Not everyone wants to travel. Some people never leave the town they were born in. Some only travel within countries that resonated with their own beliefs. These days people avoid travelling by air because of terrorism, viruses or climate change, and will travel as far as they can by rail, road, and sea instead. Psychonauts travel in their own minds. Refugees travel through no choice of their own. Migrants choose to travel and arrive just as weary. Stoics like Seneca shunned travel as a distraction from one’s self, fleeing the life one has created. Travel is not for everyone. But like it or not, we all travel. Even if we stay put, we travel. Because as it moves through space, the Earth is always in motion: rotating, wobbling, and orbiting the Sun. Your position on Earth creates a pattern in space, what I call your chrono-spatial trajectory. Even if you stay put, the planet’s motions ensure you will have a chrono-spatial trajectory, one that resembles one of those coiled telephone cords from 30 years ago. Remember when one of those got so tangled it was impossible to restore it to its original shape? That is my chrono-spatial trajectory.

My whole life I have been in orbit, spinning around the planet, unable to return home. I am like a forgotten ape aboard a rusty space capsule launched in the early years of the Rocket Age. I have been falling to Earth ever since. But every time I get close to reentry, a solar flare, or a piece of space junk, or that bone that the man-ape hurls in 2001: A Space Odyssey pushes me back up into orbit again. I may never return to Earth. Growing up in Africa and Asia during the 1960s and 70s turned me into a terminal global nomad. They say variety is the spice of life, but I have yet to find a recipe that palatably blends the disparate cultural ingredients to which I have been exposed. I am my own melting pot. And I have a backstage pass to the world.

Like my father, I am not a joiner. My allegiances are few, except to the causes of rationality, enlightenment, and truth. I have lived all over the world. Those experiences have given me rare insight into the workings of our planet. I cannot be swayed by the knee-jerk polemics of myopic people who see less than I do. I am not into alternative lifestyles. Green tea, yoga, and veganism are not going to fix my life. I am. I do not need help. I eat healthily, make ethical consumer choices, and try to keep my carbon footprint small. Globetrotting is incompatible with finicky dietary needs. Nothing offends a host like turning your nose up at their fare. Otherwise, I make my own decisions and do not allow those who I do not love to interfere.

I do not believe the planet needs me. But I need the planet, like a junky needs smack. As someone who has dropped out of three universities, lived on four continents, and had five careers, I do not fit any social profile. I once believed there would be an end to this nomadic life, that I would one day repatriate to my home and native land and be sedentarily content. Usually I am quick to adapt to a new surrounding and can fit in anywhere. So why not Canada? 

It may sound ungracious of me to bellyache about an upbringing as rich, diverse and exotic as mine. It shaped my worldview, made me a world citizen. Sure, I bounced from school to school but I still got an exceptional education.
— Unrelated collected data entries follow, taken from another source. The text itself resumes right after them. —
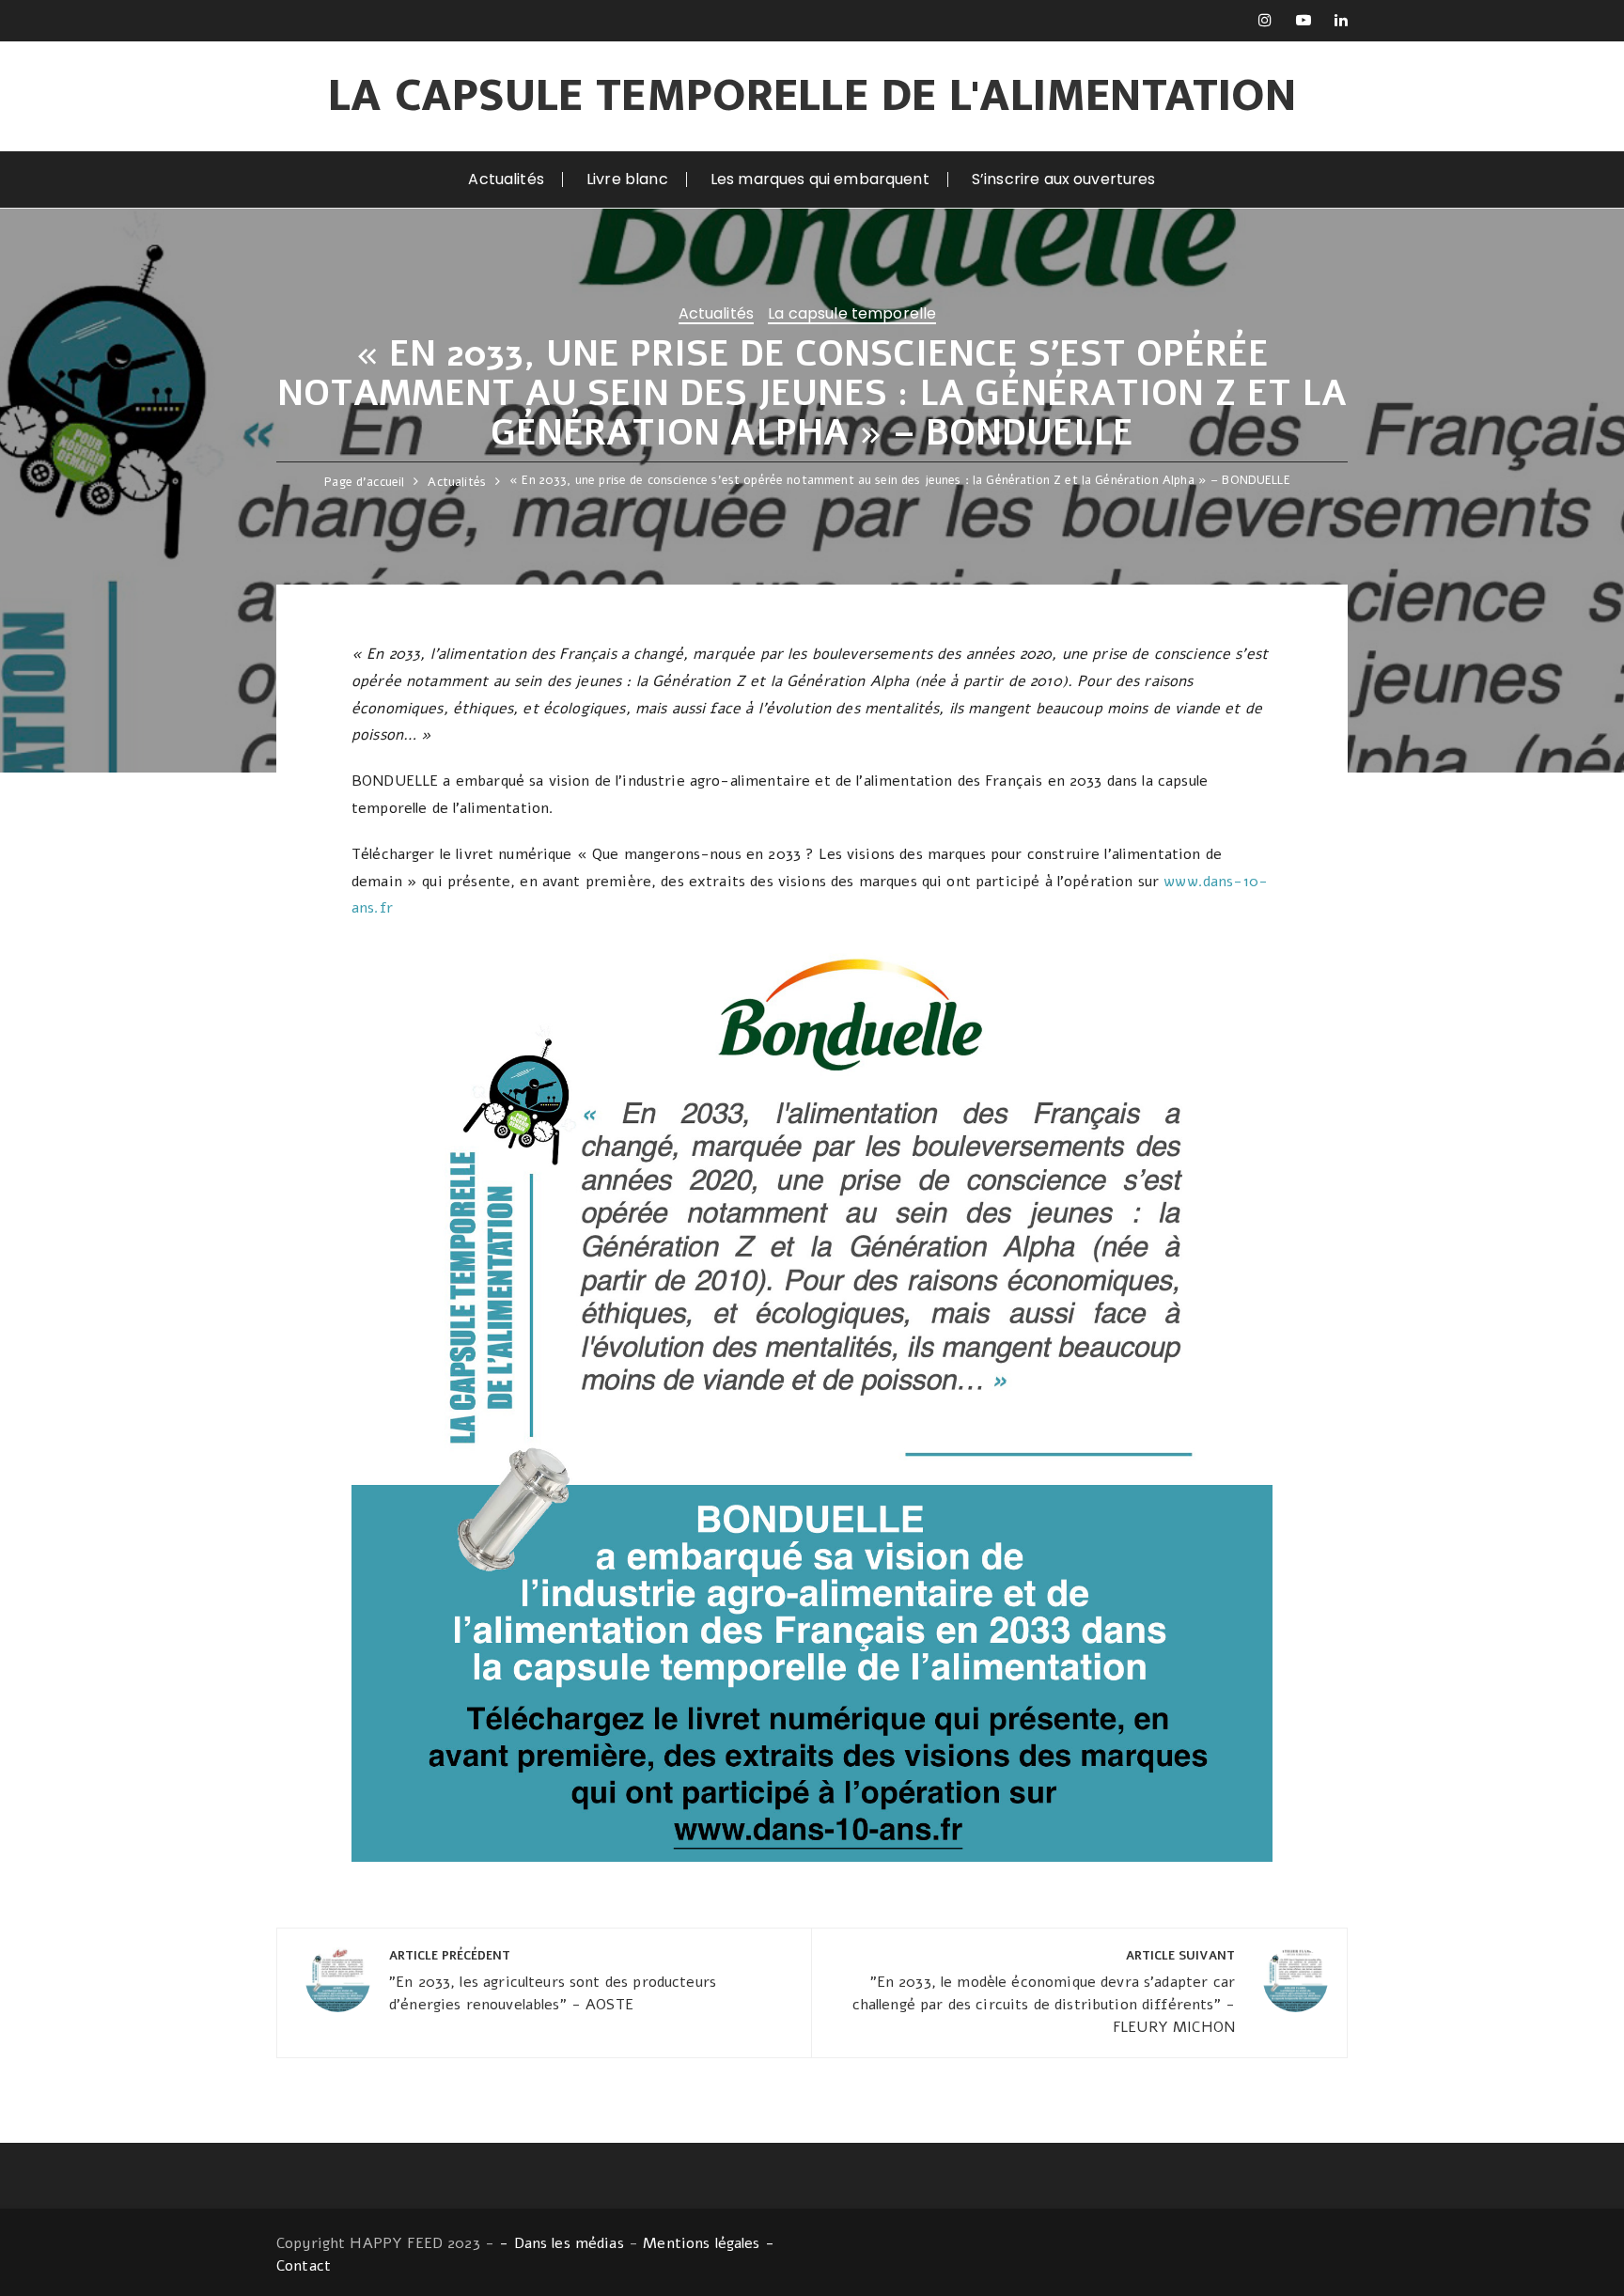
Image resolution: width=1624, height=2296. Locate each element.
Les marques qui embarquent (819, 179)
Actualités (506, 179)
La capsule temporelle (852, 314)
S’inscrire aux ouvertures (1064, 179)
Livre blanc (627, 179)
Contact (303, 2266)
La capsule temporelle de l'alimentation (812, 95)
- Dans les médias (561, 2243)
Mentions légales (701, 2243)
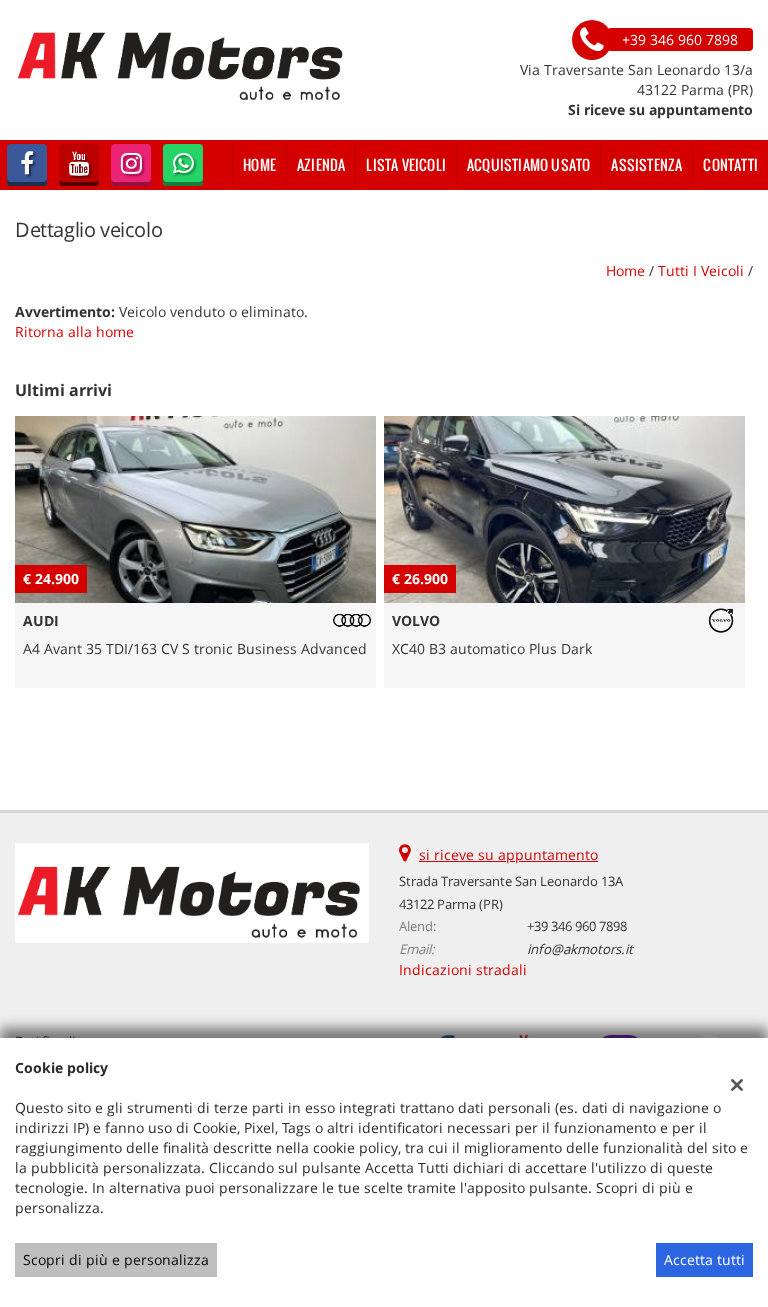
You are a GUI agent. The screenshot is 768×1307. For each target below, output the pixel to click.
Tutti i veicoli (701, 270)
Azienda (321, 164)
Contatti (730, 164)
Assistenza (646, 164)
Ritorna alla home (74, 331)
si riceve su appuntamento (508, 854)
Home (259, 164)
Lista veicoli (406, 164)
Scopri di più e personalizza (116, 1259)
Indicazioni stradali (463, 969)
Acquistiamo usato (528, 164)
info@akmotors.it (580, 949)
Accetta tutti (704, 1259)
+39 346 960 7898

And if I could go back in time, I would not change a bit of it. OK, maybe a bit. Knowing what I know today, I might try to harbour less grief, not rebel when it serves no purpose, and stay in touch with my passport country, maintain better ties with my kin. Being a global nomad, a Cross Culture Kid, a hidden immigrant is a double-edged sword. Nothing good comes without a price. Mine is homelessness. 

This book is about my struggles with repatriation, with making a home in my homeland. It is a memoir about the uneasy transition I have faced, again and again, in returning to my passport country, and the reasons why global nomads find it so damn hard to repatriate. In transitioning to repat, after a lifetime as expat, I confront some of my poor choices, understand the reasons for them, and try to discover who I really am. My hope is that, as I begin to take some agency in my life, I will get over myself, regain my integrity and become a better man.